> HOW TO COMPLETE THIS TASK: Reproduce each line of the material exactly as it reads.

***** RECORDS FOR PROCESSING *****

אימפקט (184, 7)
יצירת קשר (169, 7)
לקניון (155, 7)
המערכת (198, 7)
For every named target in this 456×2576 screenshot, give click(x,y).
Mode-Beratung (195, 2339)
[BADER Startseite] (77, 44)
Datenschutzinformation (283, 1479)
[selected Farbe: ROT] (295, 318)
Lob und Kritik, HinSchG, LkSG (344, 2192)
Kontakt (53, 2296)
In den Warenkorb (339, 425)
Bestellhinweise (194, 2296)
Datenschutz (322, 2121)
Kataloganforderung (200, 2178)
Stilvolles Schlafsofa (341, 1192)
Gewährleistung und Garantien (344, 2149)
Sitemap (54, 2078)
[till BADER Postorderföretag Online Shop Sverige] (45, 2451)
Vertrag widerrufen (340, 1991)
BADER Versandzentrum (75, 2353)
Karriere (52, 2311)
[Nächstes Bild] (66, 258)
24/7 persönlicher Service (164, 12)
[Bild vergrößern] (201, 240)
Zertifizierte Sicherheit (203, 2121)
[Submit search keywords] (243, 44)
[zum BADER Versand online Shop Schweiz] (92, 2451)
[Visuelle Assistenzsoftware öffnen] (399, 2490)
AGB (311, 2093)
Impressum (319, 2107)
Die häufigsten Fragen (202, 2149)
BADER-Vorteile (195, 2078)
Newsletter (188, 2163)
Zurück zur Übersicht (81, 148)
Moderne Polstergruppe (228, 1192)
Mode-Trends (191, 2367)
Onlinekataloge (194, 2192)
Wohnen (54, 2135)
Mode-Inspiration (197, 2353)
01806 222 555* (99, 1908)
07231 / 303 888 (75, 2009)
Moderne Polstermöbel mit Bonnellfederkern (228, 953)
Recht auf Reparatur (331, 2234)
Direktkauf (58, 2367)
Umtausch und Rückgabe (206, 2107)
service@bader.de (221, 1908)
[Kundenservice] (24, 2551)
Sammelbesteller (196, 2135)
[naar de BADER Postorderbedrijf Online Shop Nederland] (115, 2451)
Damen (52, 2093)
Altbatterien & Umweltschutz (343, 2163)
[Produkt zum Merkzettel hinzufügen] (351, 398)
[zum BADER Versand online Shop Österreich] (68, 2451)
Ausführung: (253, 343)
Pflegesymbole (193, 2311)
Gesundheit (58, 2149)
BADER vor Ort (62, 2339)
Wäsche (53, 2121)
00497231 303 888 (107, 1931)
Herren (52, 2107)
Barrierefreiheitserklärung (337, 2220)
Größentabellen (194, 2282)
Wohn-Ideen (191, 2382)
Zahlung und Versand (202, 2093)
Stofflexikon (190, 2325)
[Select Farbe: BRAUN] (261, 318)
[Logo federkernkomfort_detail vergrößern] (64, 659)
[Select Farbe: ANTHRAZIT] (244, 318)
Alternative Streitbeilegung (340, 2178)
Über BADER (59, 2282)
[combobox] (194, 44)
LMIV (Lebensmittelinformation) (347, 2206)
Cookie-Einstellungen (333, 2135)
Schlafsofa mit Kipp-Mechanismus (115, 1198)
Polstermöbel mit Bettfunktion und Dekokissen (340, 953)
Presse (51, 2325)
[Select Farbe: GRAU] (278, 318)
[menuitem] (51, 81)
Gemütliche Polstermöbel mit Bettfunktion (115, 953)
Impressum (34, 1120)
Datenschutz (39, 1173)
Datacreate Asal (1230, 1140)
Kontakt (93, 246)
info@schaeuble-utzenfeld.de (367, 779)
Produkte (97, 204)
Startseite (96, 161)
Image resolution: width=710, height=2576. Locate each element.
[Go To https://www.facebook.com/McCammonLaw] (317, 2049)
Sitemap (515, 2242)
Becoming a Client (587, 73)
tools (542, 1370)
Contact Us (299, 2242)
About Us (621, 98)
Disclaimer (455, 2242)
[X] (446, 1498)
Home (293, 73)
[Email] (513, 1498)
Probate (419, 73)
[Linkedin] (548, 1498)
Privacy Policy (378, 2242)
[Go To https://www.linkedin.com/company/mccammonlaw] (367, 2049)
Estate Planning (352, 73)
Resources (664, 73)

*****

> ANSWER FOR THE TASK:
אימפקט (184, 7)
יצירת קשר (169, 7)
לקניון (155, 7)
המערכת (198, 7)
For every named target in this 456×2576 screenshot, give click(x,y).
Mode-Beratung (195, 2339)
[BADER Startseite] (77, 44)
Datenschutzinformation (283, 1479)
[selected Farbe: ROT] (295, 318)
Lob und Kritik, HinSchG, LkSG (344, 2192)
Kontakt (53, 2296)
In den Warenkorb (339, 425)
Bestellhinweise (194, 2296)
Datenschutz (322, 2121)
Kataloganforderung (200, 2178)
Stilvolles Schlafsofa (341, 1192)
Gewährleistung und Garantien (344, 2149)
Sitemap (54, 2078)
[till BADER Postorderföretag Online Shop Sverige] (45, 2451)
Vertrag widerrufen (340, 1991)
BADER Versandzentrum (75, 2353)
Karriere (52, 2311)
[Nächstes Bild] (66, 258)
24/7 persönlicher Service (164, 12)
[Bild vergrößern] (201, 240)
Zertifizierte Sicherheit (203, 2121)
[Submit search keywords] (243, 44)
[zum BADER Versand online Shop Schweiz] (92, 2451)
[Visuelle Assistenzsoftware öffnen] (399, 2490)
AGB (311, 2093)
Impressum (319, 2107)
Die häufigsten Fragen (202, 2149)
BADER-Vorteile (195, 2078)
Newsletter (188, 2163)
Zurück zur Übersicht (81, 148)
Moderne Polstergruppe (228, 1192)
Mode-Trends (191, 2367)
Onlinekataloge (194, 2192)
Wohnen (54, 2135)
Mode-Inspiration (197, 2353)
01806 222 555* (99, 1908)
07231 / 303 888 (75, 2009)
Moderne Polstermöbel mit Bonnellfederkern (228, 953)
Recht auf Reparatur (331, 2234)
Direktkauf (58, 2367)
Umtausch und Rückgabe (206, 2107)
service@bader.de (221, 1908)
[Kundenservice] (24, 2551)
Sammelbesteller (196, 2135)
[naar de BADER Postorderbedrijf Online Shop Nederland] (115, 2451)
Damen (52, 2093)
Altbatterien & Umweltschutz (343, 2163)
[Produkt zum Merkzettel hinzufügen] (351, 398)
[zum BADER Versand online Shop Österreich] (68, 2451)
Ausführung: (253, 343)
Pflegesymbole (193, 2311)
Gesundheit (58, 2149)
BADER vor Ort (62, 2339)
Wäsche (53, 2121)
00497231 303 888 (107, 1931)
Herren (52, 2107)
Barrierefreiheitserklärung (337, 2220)
Größentabellen (194, 2282)
Wohn-Ideen (191, 2382)
Zahlung und Versand (202, 2093)
Stofflexikon (190, 2325)
[Select Farbe: BRAUN] (261, 318)
[Logo federkernkomfort_detail vergrößern] (64, 659)
[Select Farbe: ANTHRAZIT] (244, 318)
Alternative Streitbeilegung (340, 2178)
Über BADER (59, 2282)
[combobox] (194, 44)
LMIV (Lebensmittelinformation) (347, 2206)
Cookie-Einstellungen (333, 2135)
Schlafsofa mit Kipp-Mechanismus (115, 1198)
Polstermöbel mit Bettfunktion und Dekokissen (340, 953)
Presse (51, 2325)
[Select Farbe: GRAU] (278, 318)
[menuitem] (51, 81)
Gemütliche Polstermöbel mit Bettfunktion (115, 953)
Impressum (34, 1120)
Datenschutz (39, 1173)
Datacreate Asal (1230, 1140)
Kontakt (93, 246)
info@schaeuble-utzenfeld.de (367, 779)
Produkte (97, 204)
Startseite (96, 161)
Image resolution: width=710, height=2576. Locate each element.
[Go To https://www.facebook.com/McCammonLaw] (317, 2049)
Sitemap (515, 2242)
Becoming a Client (587, 73)
tools (542, 1370)
Contact Us (299, 2242)
About Us (621, 98)
Disclaimer (455, 2242)
[X] (446, 1498)
Home (293, 73)
[Email] (513, 1498)
Probate (419, 73)
[Linkedin] (548, 1498)
Privacy Policy (378, 2242)
[Go To https://www.linkedin.com/company/mccammonlaw] (367, 2049)
Estate Planning (352, 73)
Resources (664, 73)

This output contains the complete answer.